Two, people who oppose any changes in the law need to decide for themselves whether they want equality of justice or a tool for extortion. Justice S N Dhingra (retired), former Gurgaon Police Commissioner Alok Mittal and former Law Minister Ashwani Kumar all talk about how judges and politicians are aware of the evils of this section and yet find themselves powerless to bring about a change due to the extremely vocal, aggressive and adamant women’s rights lobby. We are reminded that women’s rights activists actually ransacked a court because a judgement stressed on the need to change the law. We also see the same stubbornness in person when a leading activist tells that no change should be made to the law till the time ‘even one girl dies due to dowry’ in the country. She probably refrains from mentioning that a hundred men dying instead is an acceptable outcome. Another activist and a former functionary of the Women’s Commission tells us – fake cases are not such a large problem, may be just 2-3 per cent’. No supporting statistics for this claim is provided.

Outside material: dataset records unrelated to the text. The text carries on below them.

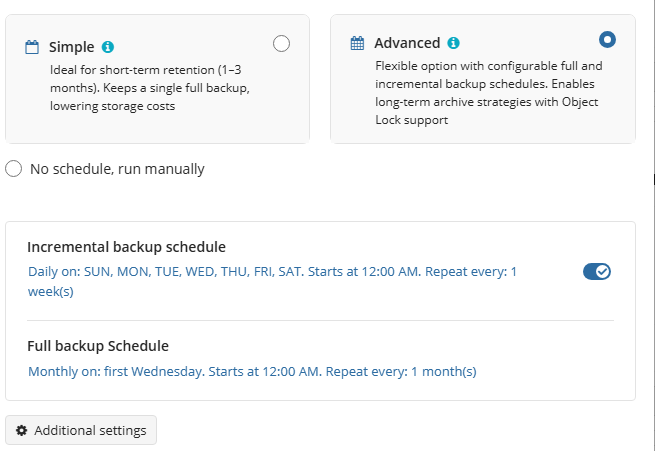Viewport: 655px width, 451px height.
Task: Choose the No schedule, run manually radio
Action: pos(14,169)
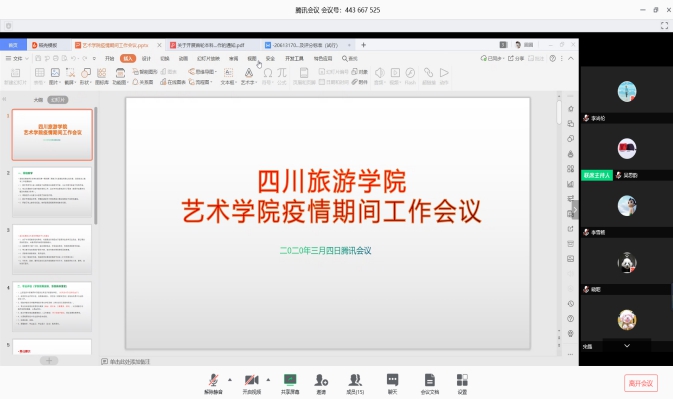Open the invite participants icon
673x399 pixels.
(321, 384)
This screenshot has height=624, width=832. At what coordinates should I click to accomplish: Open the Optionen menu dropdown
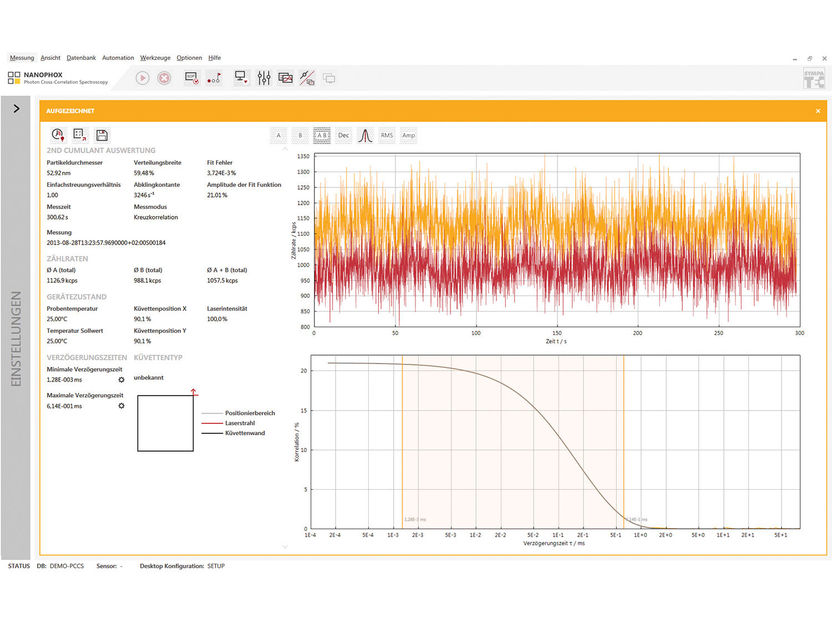[x=189, y=57]
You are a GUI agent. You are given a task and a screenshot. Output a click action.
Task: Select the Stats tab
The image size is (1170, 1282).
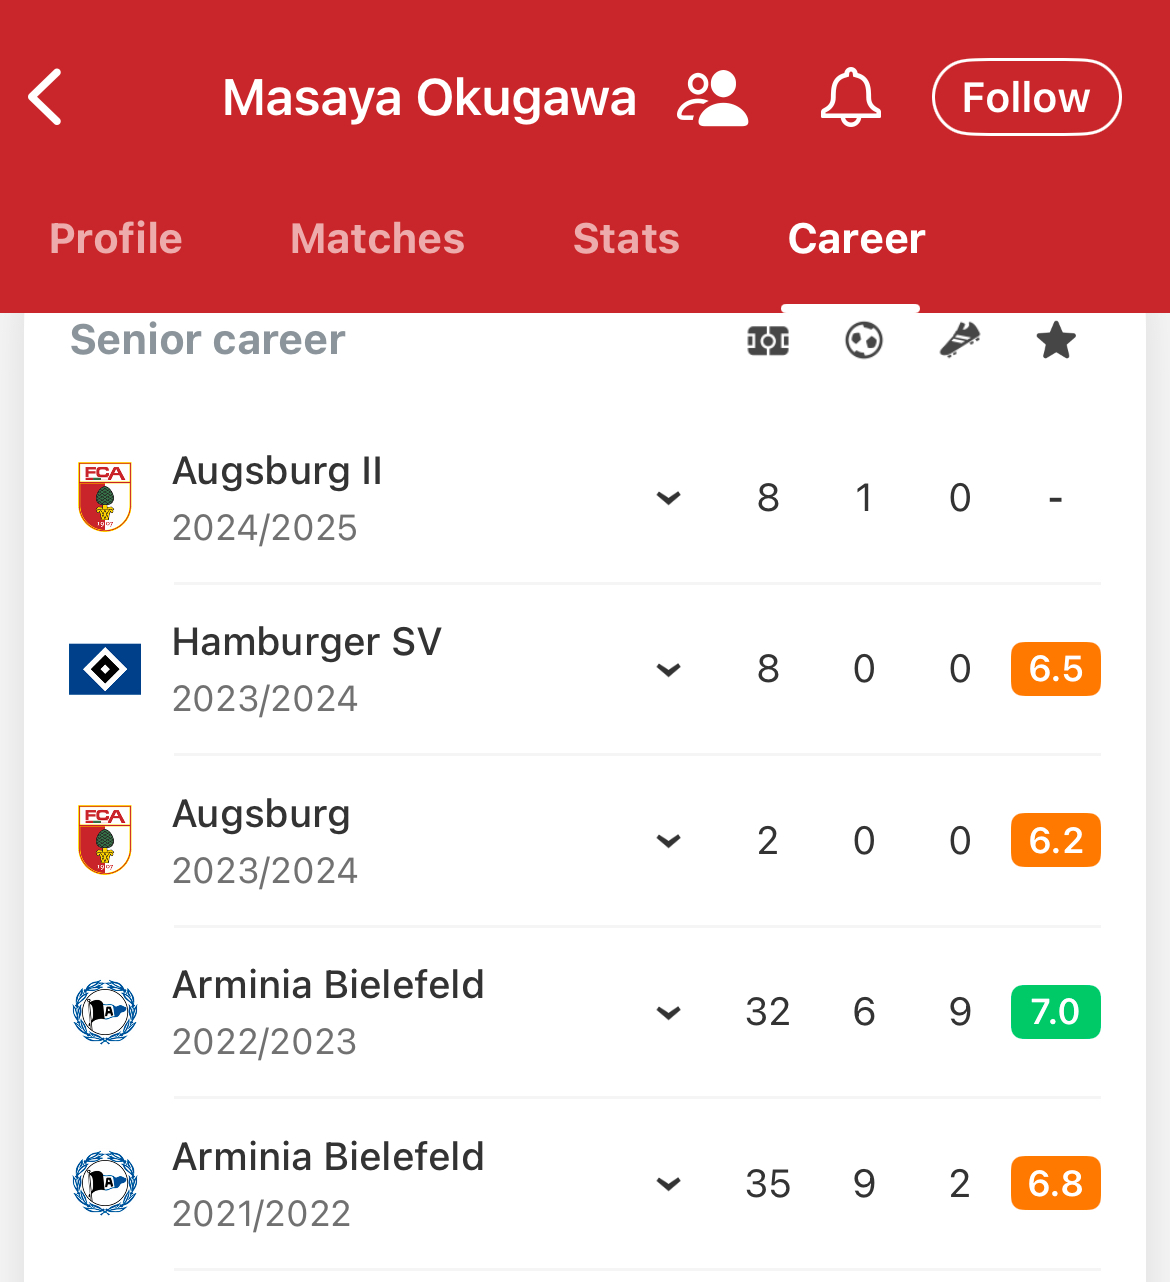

It is important to understand that the misuse of 498-A is most certainly not a gender issue. The women in the husband’s families, very often either married sisters or aged mothers, also get dragged to jails and suffer unspeakable indignities as a result of this section. On the other hand (as we get to hear from a couple of recorded conversations), the woman making the complaint, more often than not, has male relatives or lawyers as instigators and co-conspirators. Therefore, it is most certainly not an injustice to a gender, but an injustice to a section of the society stigmatized by a nexus of activists, lawyers and lawmakers.
If you are a married man, or if you are related to a married man, this could happen to you, and in the current scenario, short of giving into the blackmail of the woman and her family members, suicide might be the only other way out. What left me shocked was the utterly resigned tone with which lawyers and activists narrated the ordeals. Surely we cannot accept this as a status quo.
The solutions suggested range from making the section bailable, to making it gender neutral. I do not have sufficient knowledge to really make a comment on this topic. What I do know is that this needs to change. The men ending their lives are citizens of a free and democratic country, and giving them justice should not be debated.
MoM boasts of excellent production values. Deepika Bhardwaj who doubles up as the narrator is at once detached yet commanding of our attention. Without a doubt Martyrs of Marriage is one of the most important documentary of our times, and the young film-maker deserves our admiration and attention.
The writer is a investment services professional and novelist. His latest novel The Dark Road was published by Juggernaut Publications.